In an effort to further understand the notion of algorithmic fairness and tie various threads of this course, today we will examine two ideas: predictive justice and individualized treatment.

Predictive Justice

Background (Sec. 1 and Sec. 2)

Lazar and Stone11 Lazar and Stone (2021), On the Site of Predictive Justice, Working draft. in their working paper draw a distinction between types of justice:

outcome justice
procedural justice (“treat like alike”)
predictive justice

Outcome justice and procedural justice constrain decisions. Predictive justice, instead, constrains predictions (which are not decisions, they are inferences).

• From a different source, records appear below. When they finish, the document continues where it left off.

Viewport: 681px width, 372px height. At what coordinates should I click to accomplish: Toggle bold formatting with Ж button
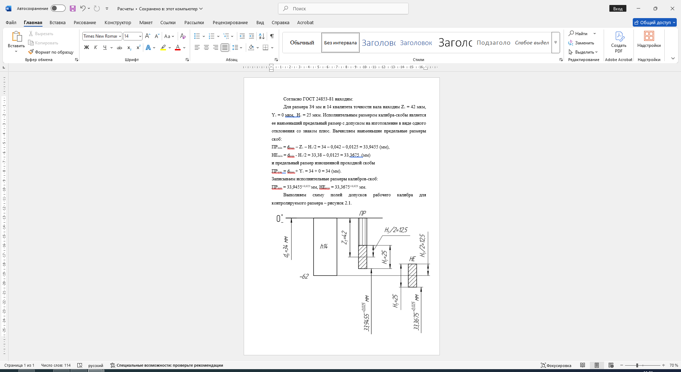coord(86,48)
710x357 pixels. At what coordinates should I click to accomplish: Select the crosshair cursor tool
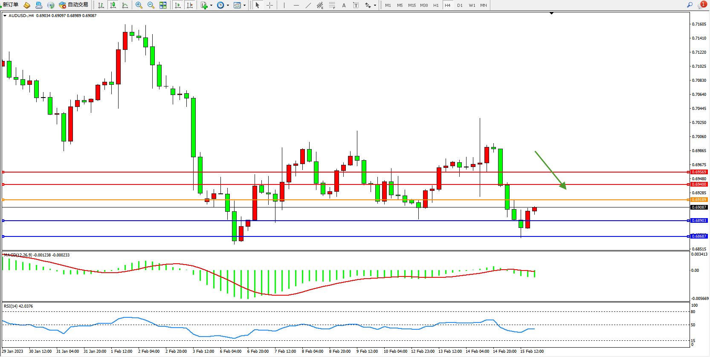270,5
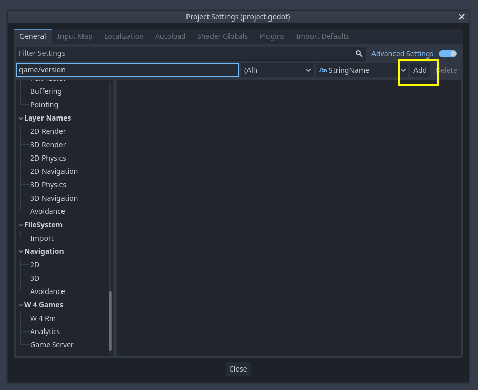Select 3D Physics under Layer Names
The width and height of the screenshot is (478, 390).
coord(47,185)
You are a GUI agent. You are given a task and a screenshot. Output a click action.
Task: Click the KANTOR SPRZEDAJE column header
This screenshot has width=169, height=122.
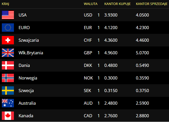click(152, 4)
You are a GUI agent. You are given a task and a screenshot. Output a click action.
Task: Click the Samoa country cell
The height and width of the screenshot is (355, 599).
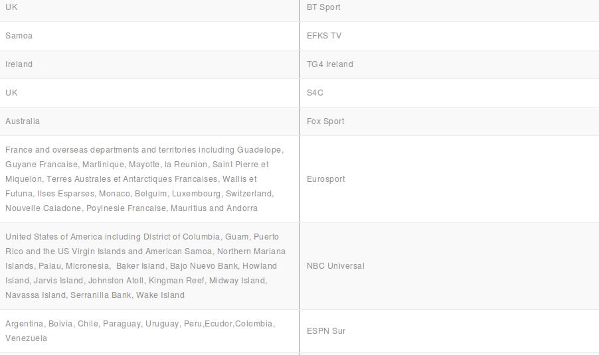click(19, 36)
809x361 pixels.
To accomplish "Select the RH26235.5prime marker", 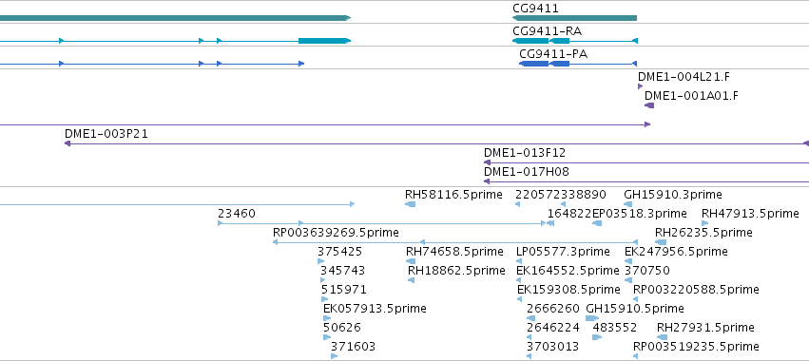I will click(x=661, y=242).
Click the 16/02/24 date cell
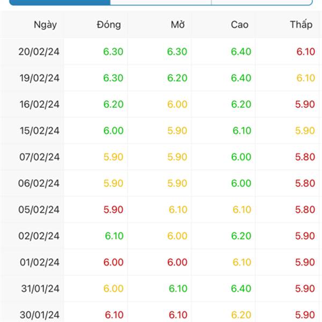 [x=39, y=105]
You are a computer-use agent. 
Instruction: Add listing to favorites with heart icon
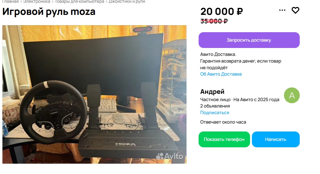click(x=295, y=10)
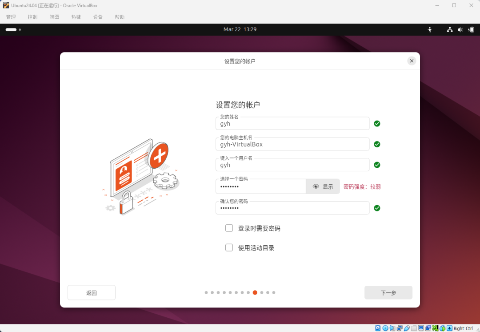Click the volume icon in Ubuntu top bar
Screen dimensions: 480x332
point(460,29)
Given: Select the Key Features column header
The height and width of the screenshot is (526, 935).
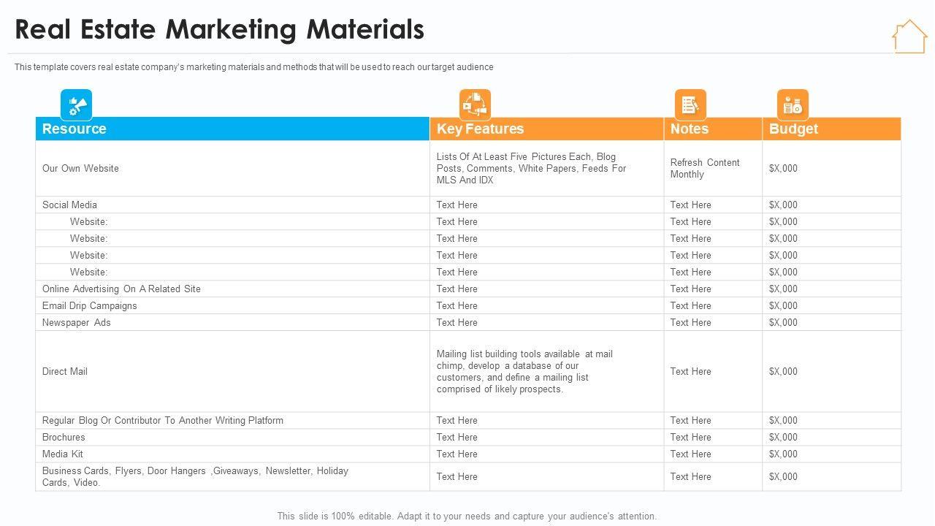Looking at the screenshot, I should pyautogui.click(x=480, y=129).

Why should predictions be constrained by norms of justice and not just epistemic norms, ⊕Besides norms of justice and epistemic norms, a third type of norm might be relevant here: zetetic norms (see Jane Friedman’s work). such as the probability axioms or a careful assessment of the evidence?

Philosophers have explored a number of approaches to what we might call ‘epistemic ethics’, for example, epistemic injustice (Fricker), the wrongness of beliefs (Basu, Schroeder), moral encroachment (Basu, Bolinger). The claim that predictions should be constrained by norms of justice falls within this research in epistemic ethics.

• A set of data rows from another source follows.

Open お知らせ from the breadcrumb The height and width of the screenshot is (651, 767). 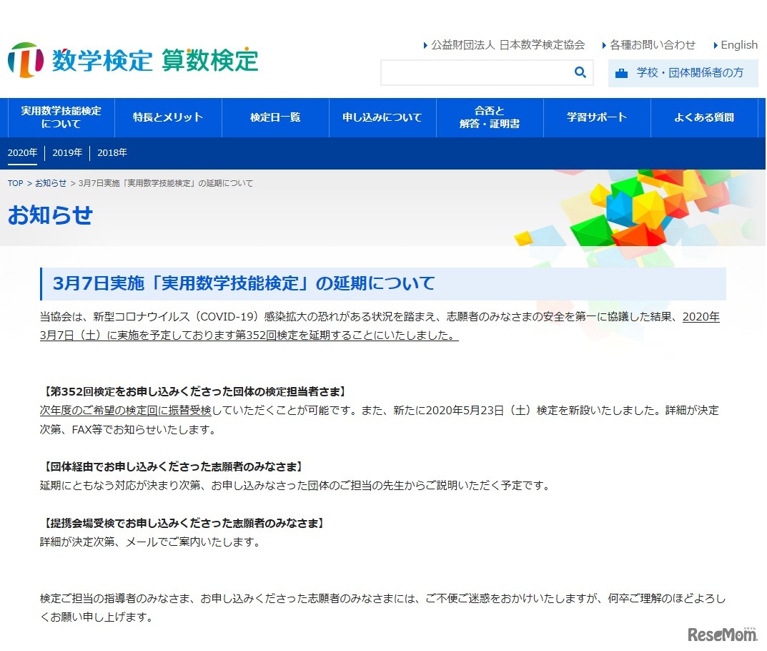(x=49, y=183)
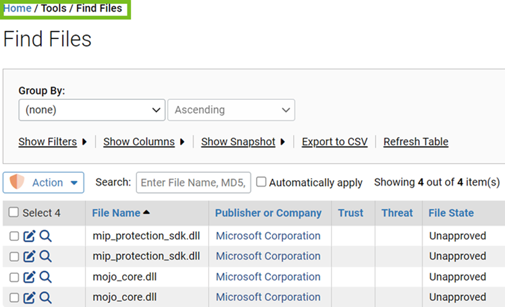Open the Group By (none) dropdown

[92, 110]
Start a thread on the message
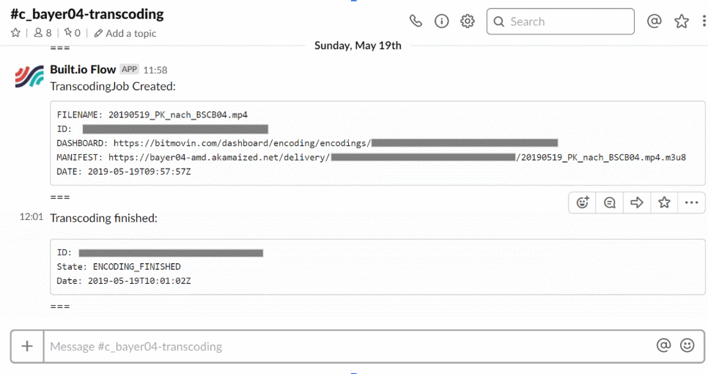The width and height of the screenshot is (708, 374). [x=610, y=202]

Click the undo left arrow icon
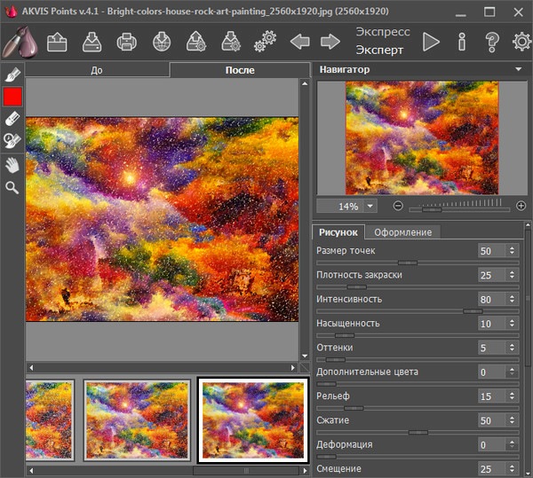click(x=300, y=42)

Principles of Predictive Justice (Sec. 3)

Here is the key principle of predictive justice:

⊕From the Stanford Encyclopedia of Philosophy entry on Egalitarianism: Prioritarianism holds that the moral value of achieving a benefit for an individual (or avoiding a loss) is greater, the greater the size of the benefit as measured by a well-being scale, and greater, the lower the person’s level of well-being over the course of her life apart from receipt of this benefit.

“Prioritarian Performance Principle (PPP): A model is predictively just only if its performance for the members of historically disadvantaged groups cannot be improved without a disproportionate decline in its performance for historically advantaged groups.” (p. 5)

PPP is different from, but related to, the following:

“Egalitarian Performance Principle (EPP): A model is predictively just only if its performance for the members of historically disadvantaged groups is roughly equal to its performance for members of historically advantaged groups.”

PPP is better than EPP because:

“EPP (but not PPP) would seem to recommend ‘levelling down’ for the sake of equality (making the model perform worse for the advantaged group without any improvement for the disadvantaged group). EPP would also regard a model that performs worse for historically disadvantaged groups than for the advantaged as predictively unjust even if it were infeasible to improve its performance for the former group; PPP would not.” (p. 6)

What support PPP? Lazar and Stone offers four arguments, summarized below:

“PPP is grounded in (i) a prioritarian emphasis on the special importance of ensuring accurate representation of members of historically disadvantaged groups, in virtue of both that very disadvantage in general, and their history of inadequate representation in society’s epistemic practices and (ii) the importance of not perpetuating or participating in the cultural schemas that sustain that history of structural injustice. These arguments are exacerbated (iii) when the model is differentially accurate because of this very historical injustice—because it was shaped by the socially unjust past, for example; and (iv) when the model has been endorsed by an institution which owes an obligation to treat those represented in the model with equal concern and respect, and to remediate historical injustice.” (p. 10)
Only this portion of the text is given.